Voilées ou non, jeunes ou moins jeunes, toutes vêtues comme un jour de fête: même à Ramallah, la plus libérale des villes palestiniennes, la foule de manifestantes, brandissant drapeaux et pancartes, avait de quoi surprendre, lundi. «Nous voulons prouver que l'Intifada est une résistance populaire. Les femmes font partie de la lutte, comme les hommes», explique la députée Hanan Ashrawi.
Depuis quelques semaines, les responsables palestiniens tentent de donner un nouveau tour à l'insurrection qui a débuté il y a six mois. Non que les attaques armées contre les colons ou même les attentats terroristes aient mauvaise presse dans les territoires: bien peu sont ceux qui s'aventureraient à les condamner publiquement. Mais la «lutte armée» s'avère, du point de vue palestinien, néfaste sur le plan de l'image internationale face, notamment, à un Ariel Sharon qui tente de se profiler comme le champion de la paix.
La manifestation de lundi s'inscrivait ainsi dans une série de marches pacifiques qui veulent notamment répondre aux bouclages des villes exercés par les Israéliens. «Il y en aura d'autres, cela fait partie de notre stratégie, souligne le docteur Mustapha Barghouti, un des dirigeants palestiniens que l'Intifada a placés au premier rang. Sharon est en train de terroriser aussi bien le peuple palestinien que l'Autorité de Yasser Arafat. Nous ne pouvons plus tolérer cette situation. C'est allé trop loin.»
Alors que les actions pacifiques étaient monnaie courante pendant la première Intifada (1987-1993), elles sont pourtant difficiles à mener à bien, comme l'a prouvé la manifestation de femmes. Autour d'elles, la présence de quelques enfants aura suffi. Souvent très jeunes, venant du camp de réfugiés de Kalandia, l'un des plus frondeurs de toute la Cisjordanie, ils se mesurent presque quotidiennement aux soldats qui gardent cette route.
L'«injustice provoque la haine»
«Nous ne voulons plus que nos enfants continuent d'être des victimes, explique, en frémissant devant la présence des enfants, Rima Tarazi, l'une des organisatrices de la marche.

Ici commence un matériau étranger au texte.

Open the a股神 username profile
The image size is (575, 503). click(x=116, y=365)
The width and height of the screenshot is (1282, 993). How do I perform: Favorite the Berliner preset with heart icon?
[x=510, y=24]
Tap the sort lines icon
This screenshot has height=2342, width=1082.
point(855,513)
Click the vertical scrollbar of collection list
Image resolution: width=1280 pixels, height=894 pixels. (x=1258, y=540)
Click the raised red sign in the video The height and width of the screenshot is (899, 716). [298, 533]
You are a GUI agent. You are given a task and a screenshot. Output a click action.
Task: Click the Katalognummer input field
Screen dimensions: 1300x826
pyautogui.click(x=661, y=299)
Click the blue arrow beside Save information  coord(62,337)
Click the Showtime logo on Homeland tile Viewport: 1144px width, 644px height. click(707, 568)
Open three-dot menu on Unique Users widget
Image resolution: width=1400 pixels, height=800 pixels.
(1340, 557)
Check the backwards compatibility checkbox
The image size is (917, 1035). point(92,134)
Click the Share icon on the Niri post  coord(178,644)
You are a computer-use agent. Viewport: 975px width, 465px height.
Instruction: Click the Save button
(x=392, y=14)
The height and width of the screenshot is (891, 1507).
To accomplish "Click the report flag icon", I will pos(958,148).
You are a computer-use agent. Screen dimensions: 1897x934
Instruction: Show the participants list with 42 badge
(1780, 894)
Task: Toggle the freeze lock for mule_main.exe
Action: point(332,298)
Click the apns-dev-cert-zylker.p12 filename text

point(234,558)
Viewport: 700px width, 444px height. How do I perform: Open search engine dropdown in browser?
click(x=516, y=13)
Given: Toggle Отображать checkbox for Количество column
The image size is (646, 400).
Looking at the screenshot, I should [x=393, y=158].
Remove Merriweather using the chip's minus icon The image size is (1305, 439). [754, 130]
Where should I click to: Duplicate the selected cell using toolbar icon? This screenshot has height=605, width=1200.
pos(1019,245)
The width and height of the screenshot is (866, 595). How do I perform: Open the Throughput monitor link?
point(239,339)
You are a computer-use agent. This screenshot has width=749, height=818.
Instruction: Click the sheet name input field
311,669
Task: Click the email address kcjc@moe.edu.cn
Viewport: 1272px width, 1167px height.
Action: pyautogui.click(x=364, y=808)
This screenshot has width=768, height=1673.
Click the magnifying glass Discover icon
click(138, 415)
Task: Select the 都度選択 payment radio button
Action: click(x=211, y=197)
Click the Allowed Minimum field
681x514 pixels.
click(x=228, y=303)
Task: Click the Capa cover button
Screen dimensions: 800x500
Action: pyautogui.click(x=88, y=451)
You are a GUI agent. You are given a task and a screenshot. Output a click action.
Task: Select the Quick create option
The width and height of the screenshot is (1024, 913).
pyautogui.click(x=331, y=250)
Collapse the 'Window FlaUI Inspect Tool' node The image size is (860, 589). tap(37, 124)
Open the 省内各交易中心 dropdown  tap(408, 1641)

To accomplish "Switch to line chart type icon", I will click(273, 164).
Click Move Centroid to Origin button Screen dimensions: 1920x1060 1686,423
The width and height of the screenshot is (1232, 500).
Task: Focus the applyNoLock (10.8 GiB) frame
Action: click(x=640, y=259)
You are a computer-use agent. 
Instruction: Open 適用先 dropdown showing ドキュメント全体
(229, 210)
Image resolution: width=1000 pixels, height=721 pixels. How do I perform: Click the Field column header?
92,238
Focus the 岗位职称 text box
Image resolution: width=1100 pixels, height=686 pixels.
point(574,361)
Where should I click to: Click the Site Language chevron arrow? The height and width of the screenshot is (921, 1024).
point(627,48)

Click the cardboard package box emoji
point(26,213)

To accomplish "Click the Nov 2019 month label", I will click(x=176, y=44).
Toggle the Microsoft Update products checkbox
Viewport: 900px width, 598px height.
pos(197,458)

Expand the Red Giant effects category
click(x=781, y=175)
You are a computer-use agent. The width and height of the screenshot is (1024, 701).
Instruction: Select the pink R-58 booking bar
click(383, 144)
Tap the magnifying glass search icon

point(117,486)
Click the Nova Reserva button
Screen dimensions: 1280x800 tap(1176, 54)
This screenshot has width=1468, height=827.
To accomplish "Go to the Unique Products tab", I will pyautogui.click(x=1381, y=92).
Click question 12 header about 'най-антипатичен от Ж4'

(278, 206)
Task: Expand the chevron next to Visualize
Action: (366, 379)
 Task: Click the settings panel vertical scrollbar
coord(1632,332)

L'injustice provoque toute cette haine. Mais rien ne sera résolu par la haine. C'est un feu qui finira par tout consumer.» Prises de panique, près de la moitié des femmes avaient déjà fait demi-tour lundi à l'approche du barrage militaire, laissant sur le bord de la route leurs pancartes «contre l'occupation» qu'aucun Israélien ne verra jamais.
Dans la confusion générale, au milieu de dizaines de voitures et de camions bloqués par les militaires, la manifestation finira mal, chauffée encore par d'autres jeunes venant d'une école proche, pierres à la main. Plusieurs personnes seront légèrement blessées par des bombes lacrymogènes ou des tirs de soldats, dont Hanan Ashrawi. La manifestation ne fera pas deux lignes dans les journaux israéliens. Il y a quelques jours, au cours d'une marche pacifique similaire, un Palestinien avait été tué d'une balle dans le ventre.